### EXERCISE INSTRUCTIONS
Please restate each line of the data below exactly. Omit all images.

▬▬▬▬▬▬

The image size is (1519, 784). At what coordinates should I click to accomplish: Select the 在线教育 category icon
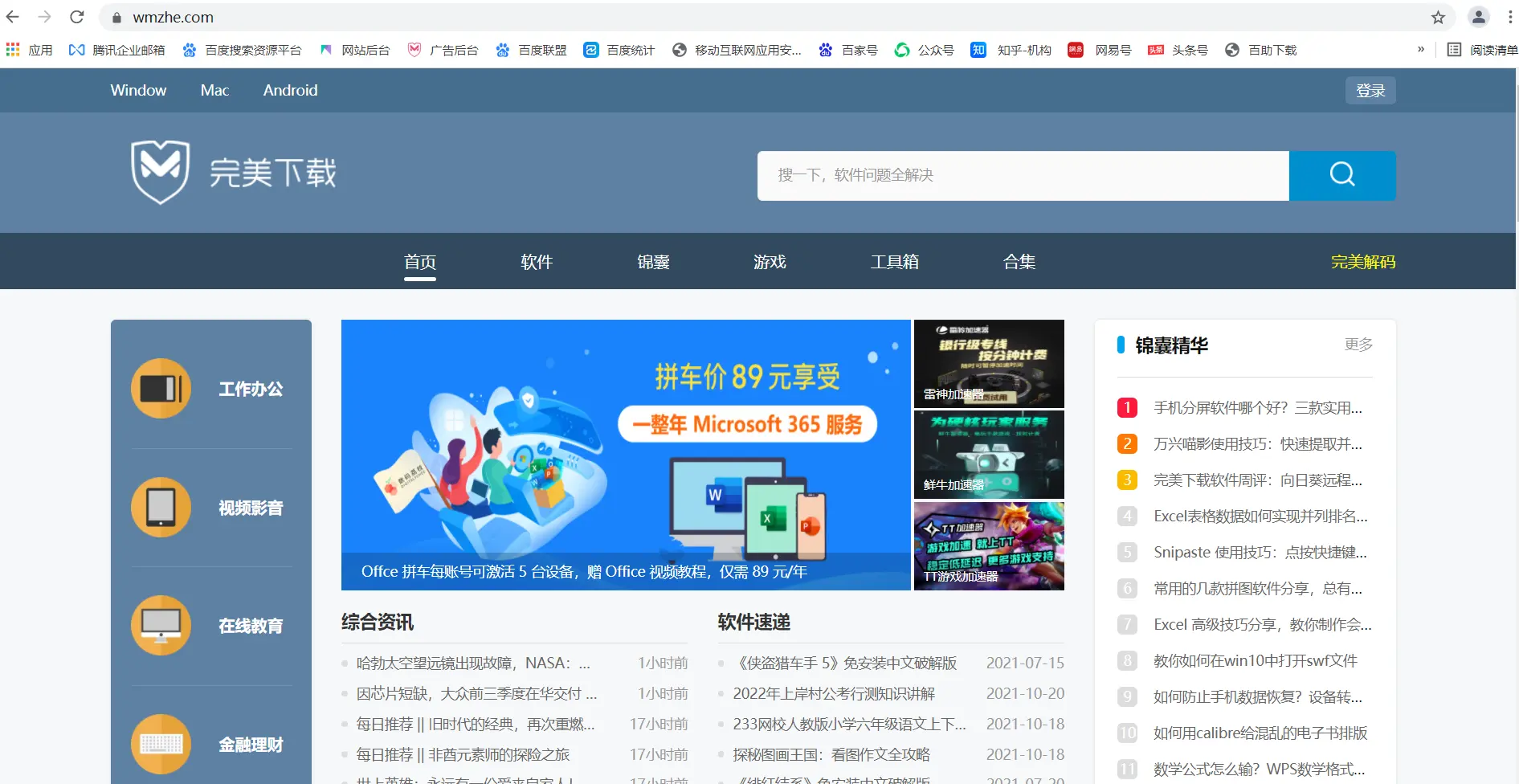[x=161, y=625]
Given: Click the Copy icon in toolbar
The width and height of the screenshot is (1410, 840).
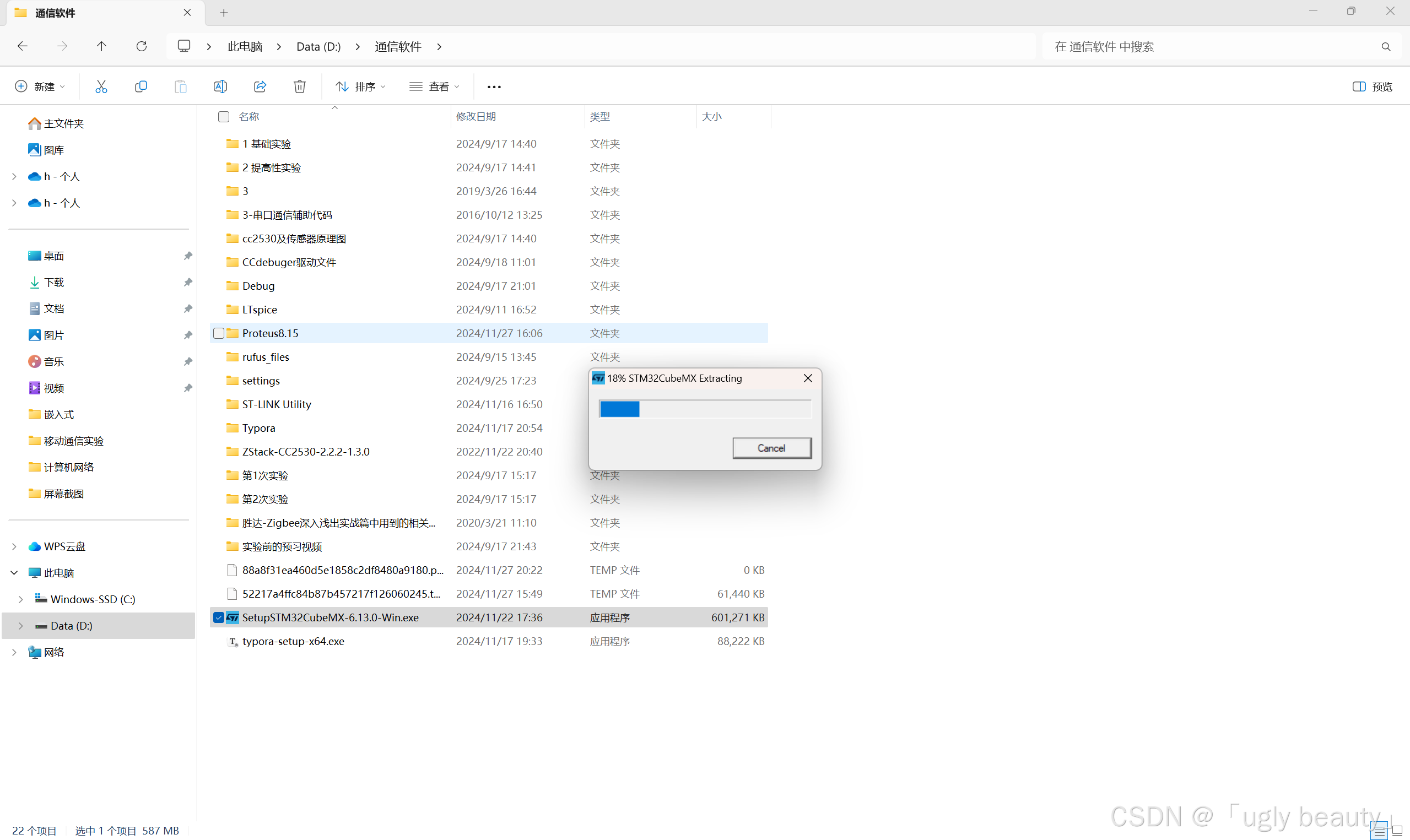Looking at the screenshot, I should (x=141, y=86).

▬▬▬▬▬▬

### RESPONSE TO THIS TASK
The image size is (1519, 784). At what coordinates should I click to accomplish: Select the 在线教育 category icon
[x=161, y=625]
Given: Click the Copy icon in toolbar
The width and height of the screenshot is (1410, 840).
Looking at the screenshot, I should (x=141, y=86).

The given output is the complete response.